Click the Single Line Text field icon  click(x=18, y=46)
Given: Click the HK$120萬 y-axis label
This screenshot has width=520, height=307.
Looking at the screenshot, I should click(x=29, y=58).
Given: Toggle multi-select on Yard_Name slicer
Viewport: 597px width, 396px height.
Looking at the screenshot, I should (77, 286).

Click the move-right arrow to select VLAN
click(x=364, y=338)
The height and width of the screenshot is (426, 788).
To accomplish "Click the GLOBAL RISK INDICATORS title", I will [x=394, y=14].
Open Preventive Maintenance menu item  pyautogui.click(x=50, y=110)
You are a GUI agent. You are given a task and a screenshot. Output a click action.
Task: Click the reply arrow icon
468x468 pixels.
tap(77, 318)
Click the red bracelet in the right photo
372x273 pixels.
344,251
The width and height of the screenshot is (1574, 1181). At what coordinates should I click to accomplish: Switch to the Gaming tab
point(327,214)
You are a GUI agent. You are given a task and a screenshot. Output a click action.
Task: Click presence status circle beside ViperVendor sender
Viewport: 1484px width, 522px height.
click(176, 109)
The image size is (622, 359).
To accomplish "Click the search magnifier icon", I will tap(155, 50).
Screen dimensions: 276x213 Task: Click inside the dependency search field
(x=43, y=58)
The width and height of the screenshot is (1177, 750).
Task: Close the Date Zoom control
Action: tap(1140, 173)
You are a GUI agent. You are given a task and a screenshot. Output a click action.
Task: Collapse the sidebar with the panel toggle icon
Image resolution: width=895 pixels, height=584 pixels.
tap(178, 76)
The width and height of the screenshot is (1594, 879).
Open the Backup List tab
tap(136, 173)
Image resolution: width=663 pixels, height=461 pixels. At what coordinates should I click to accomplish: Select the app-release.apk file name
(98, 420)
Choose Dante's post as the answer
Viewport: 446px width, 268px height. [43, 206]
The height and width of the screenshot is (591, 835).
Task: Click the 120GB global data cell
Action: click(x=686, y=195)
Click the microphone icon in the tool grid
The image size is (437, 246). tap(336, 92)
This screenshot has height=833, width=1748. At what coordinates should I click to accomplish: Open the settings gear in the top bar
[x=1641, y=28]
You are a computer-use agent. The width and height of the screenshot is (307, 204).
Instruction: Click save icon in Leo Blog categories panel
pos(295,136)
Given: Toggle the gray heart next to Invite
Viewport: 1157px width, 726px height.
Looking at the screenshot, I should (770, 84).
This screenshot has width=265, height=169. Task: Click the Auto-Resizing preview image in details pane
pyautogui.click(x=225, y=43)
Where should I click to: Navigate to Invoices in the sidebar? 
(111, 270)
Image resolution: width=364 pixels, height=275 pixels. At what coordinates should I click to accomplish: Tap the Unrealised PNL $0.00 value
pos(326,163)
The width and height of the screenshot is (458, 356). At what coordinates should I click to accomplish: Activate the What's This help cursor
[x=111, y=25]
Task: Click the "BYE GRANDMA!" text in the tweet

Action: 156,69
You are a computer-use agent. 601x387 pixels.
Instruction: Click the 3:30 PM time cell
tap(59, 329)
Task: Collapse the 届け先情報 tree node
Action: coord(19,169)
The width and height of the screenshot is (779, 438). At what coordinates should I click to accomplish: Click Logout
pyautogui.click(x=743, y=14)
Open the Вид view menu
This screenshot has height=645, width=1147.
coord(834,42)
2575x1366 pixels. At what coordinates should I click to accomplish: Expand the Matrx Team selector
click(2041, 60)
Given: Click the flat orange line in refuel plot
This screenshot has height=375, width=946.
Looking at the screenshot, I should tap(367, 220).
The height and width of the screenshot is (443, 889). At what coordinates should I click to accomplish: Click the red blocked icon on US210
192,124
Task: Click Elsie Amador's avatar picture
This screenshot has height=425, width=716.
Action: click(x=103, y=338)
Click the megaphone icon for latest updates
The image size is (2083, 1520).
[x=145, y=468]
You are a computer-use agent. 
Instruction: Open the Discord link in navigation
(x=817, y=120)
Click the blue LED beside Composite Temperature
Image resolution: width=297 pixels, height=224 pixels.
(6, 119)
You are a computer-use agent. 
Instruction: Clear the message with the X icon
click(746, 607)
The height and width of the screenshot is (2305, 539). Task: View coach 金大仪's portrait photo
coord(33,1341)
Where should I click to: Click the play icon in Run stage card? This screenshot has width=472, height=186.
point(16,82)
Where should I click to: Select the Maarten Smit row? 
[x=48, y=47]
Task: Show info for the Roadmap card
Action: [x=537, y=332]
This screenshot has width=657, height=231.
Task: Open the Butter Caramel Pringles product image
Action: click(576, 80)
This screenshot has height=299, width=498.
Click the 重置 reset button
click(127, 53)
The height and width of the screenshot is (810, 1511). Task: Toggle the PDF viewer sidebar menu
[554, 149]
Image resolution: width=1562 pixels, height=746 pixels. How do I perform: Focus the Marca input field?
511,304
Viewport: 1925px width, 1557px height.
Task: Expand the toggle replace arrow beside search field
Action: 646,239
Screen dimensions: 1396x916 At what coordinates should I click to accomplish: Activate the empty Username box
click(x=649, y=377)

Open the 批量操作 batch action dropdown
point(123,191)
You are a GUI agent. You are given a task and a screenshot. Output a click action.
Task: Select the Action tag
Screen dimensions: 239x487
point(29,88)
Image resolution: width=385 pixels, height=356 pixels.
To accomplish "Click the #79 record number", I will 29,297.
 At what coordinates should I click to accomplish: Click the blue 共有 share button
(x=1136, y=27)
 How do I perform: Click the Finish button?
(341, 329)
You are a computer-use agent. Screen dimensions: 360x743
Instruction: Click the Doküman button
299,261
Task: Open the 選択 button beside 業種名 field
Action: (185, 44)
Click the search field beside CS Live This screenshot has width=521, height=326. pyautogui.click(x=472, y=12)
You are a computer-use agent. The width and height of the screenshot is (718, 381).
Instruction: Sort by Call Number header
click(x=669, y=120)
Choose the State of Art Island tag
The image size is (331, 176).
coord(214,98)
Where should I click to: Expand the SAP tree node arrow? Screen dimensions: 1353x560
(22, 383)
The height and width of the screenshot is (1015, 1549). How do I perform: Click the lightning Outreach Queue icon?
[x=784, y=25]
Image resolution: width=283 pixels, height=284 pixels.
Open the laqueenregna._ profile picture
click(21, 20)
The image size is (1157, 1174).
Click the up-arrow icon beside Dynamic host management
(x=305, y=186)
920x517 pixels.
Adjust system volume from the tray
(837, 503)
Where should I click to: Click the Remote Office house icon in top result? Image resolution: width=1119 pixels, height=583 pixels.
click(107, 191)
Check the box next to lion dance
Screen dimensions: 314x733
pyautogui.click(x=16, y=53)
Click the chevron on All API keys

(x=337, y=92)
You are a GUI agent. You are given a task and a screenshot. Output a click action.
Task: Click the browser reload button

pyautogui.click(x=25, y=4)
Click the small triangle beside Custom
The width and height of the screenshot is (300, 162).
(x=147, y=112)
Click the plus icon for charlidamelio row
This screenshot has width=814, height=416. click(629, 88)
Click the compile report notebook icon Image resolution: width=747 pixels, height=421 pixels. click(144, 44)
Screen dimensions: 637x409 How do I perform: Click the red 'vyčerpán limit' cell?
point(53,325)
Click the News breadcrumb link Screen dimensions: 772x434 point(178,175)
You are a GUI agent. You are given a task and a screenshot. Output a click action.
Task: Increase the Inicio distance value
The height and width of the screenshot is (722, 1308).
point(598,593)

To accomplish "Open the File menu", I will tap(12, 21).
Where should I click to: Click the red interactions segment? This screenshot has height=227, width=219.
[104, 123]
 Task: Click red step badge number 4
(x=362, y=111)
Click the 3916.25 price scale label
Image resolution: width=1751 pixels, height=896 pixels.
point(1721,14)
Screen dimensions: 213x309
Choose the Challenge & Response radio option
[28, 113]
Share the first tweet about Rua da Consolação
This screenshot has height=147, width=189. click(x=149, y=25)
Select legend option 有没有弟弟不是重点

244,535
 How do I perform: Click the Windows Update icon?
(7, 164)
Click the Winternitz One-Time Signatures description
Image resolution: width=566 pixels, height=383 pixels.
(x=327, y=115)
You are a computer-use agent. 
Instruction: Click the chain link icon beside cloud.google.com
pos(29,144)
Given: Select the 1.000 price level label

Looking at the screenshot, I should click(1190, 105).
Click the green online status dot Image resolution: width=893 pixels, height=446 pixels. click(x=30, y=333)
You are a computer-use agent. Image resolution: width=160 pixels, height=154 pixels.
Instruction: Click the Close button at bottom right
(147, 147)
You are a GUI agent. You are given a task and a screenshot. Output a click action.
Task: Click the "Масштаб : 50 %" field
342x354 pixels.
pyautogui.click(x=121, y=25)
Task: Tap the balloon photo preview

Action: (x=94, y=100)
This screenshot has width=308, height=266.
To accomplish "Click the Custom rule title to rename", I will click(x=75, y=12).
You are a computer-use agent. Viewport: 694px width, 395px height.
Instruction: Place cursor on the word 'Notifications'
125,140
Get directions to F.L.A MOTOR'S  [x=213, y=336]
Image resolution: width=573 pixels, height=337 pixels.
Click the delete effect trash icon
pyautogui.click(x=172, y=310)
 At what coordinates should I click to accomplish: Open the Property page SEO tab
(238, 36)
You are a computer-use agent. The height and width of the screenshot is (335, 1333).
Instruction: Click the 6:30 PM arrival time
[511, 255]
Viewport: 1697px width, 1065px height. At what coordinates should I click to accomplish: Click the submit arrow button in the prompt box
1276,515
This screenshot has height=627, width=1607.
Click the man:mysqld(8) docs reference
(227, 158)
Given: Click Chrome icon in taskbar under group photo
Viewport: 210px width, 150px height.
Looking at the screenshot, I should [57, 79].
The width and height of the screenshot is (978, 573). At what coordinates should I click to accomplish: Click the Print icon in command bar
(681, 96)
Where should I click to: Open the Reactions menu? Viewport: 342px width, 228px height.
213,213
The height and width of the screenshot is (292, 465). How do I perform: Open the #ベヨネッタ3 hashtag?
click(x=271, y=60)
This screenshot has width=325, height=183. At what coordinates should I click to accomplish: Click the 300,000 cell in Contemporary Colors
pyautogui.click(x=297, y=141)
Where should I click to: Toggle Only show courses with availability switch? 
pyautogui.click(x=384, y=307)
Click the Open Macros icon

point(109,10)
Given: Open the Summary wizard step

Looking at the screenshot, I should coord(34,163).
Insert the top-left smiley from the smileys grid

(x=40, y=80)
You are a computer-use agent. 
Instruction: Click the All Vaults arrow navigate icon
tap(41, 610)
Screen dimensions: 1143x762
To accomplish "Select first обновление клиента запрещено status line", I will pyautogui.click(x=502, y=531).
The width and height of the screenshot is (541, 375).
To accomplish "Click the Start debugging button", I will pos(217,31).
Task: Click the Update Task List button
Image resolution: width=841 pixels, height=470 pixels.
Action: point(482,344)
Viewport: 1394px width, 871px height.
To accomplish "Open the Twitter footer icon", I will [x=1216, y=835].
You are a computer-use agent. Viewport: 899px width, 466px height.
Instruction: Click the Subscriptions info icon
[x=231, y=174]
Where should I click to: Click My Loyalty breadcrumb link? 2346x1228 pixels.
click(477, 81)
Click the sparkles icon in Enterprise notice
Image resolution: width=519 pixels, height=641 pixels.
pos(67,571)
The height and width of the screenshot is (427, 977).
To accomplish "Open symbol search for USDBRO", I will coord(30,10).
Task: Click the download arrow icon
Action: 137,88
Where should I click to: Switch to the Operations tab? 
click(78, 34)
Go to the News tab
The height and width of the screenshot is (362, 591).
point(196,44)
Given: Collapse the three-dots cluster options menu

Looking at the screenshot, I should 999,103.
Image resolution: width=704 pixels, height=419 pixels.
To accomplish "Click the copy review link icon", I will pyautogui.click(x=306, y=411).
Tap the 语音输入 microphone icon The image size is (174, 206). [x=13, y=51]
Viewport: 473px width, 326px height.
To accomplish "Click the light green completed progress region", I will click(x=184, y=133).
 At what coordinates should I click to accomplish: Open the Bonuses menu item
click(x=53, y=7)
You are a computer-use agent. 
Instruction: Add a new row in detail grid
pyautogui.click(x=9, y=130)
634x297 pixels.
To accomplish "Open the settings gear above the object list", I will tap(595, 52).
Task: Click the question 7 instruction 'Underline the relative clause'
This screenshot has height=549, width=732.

=======

> [WORK TO COMPLETE] Write out the part of the items that opens with the line containing "The image size is (622, 359)." and closes with the line containing "tap(178, 76)", switching "magnifier" to "magnifying glass" and leaving everything else unchanged. Return only those lines.

> [COMPLETE OUTPUT]
The image size is (622, 359).
To accomplish "Click the search magnifying glass icon", I will tap(155, 50).
Screen dimensions: 276x213 Task: Click inside the dependency search field
(x=43, y=58)
The width and height of the screenshot is (1177, 750).
Task: Close the Date Zoom control
Action: tap(1140, 173)
You are a GUI agent. You are given a task and a screenshot. Output a click action.
Task: Collapse the sidebar with the panel toggle icon
Image resolution: width=895 pixels, height=584 pixels.
tap(178, 76)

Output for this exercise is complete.